Extract, exactly as written, each line from the start of the records below to the line containing "The height and", both ends included; drop the pictures.
[Opening Material to process section]
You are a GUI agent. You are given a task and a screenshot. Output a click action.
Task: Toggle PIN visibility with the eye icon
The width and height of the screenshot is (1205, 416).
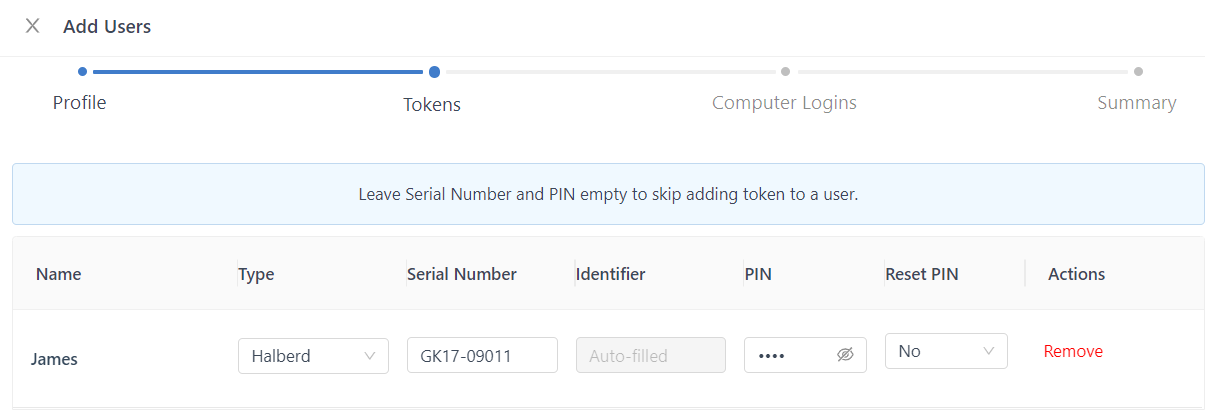(845, 355)
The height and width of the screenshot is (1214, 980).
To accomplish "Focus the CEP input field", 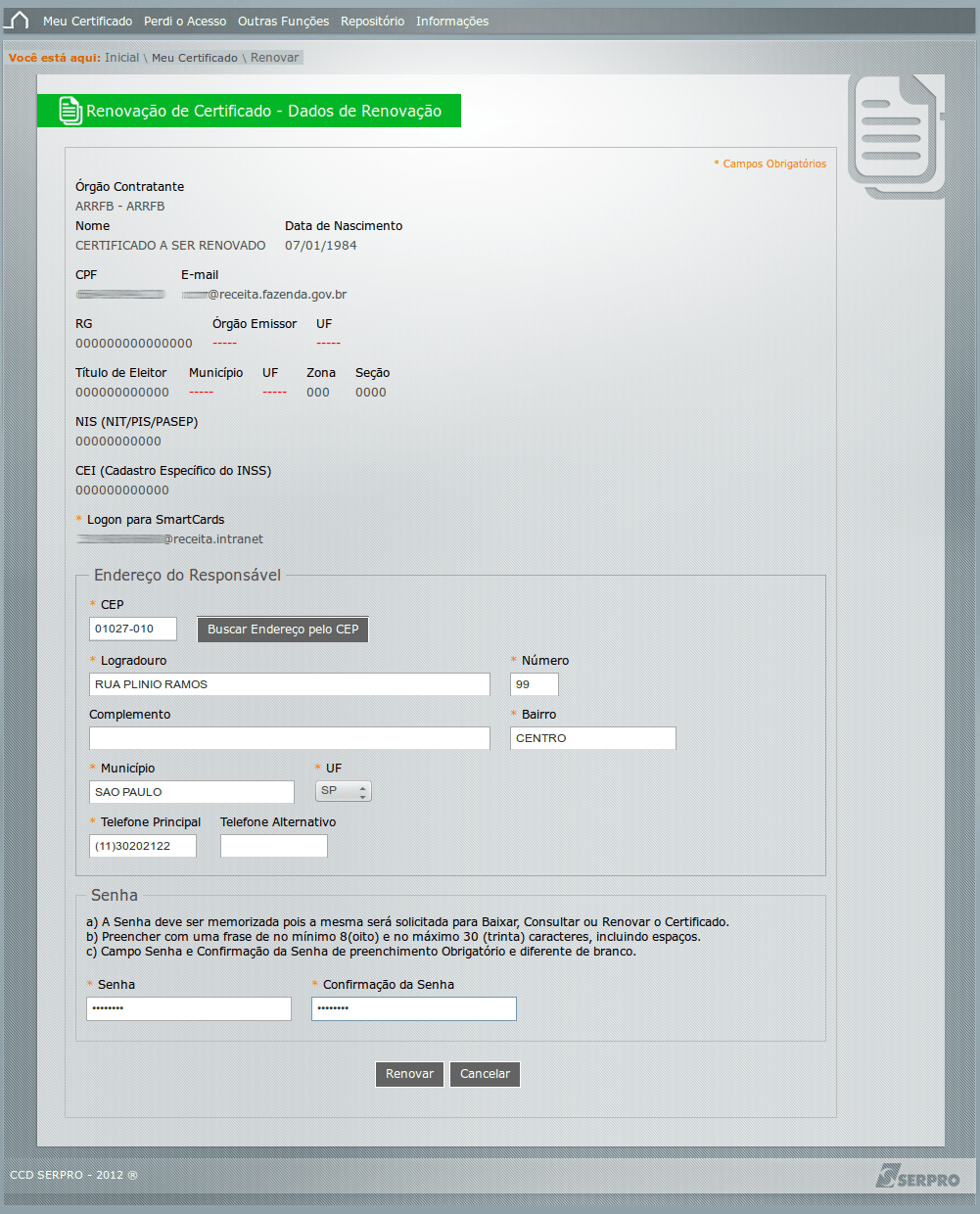I will pyautogui.click(x=133, y=629).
[Closing Material to process section]
Response area:
You are a GUI agent. You are given a task and a screenshot. Output a click action.
Task: Toggle PIN visibility with the eye icon
The width and height of the screenshot is (1205, 416).
(845, 355)
The height and width of the screenshot is (1214, 980).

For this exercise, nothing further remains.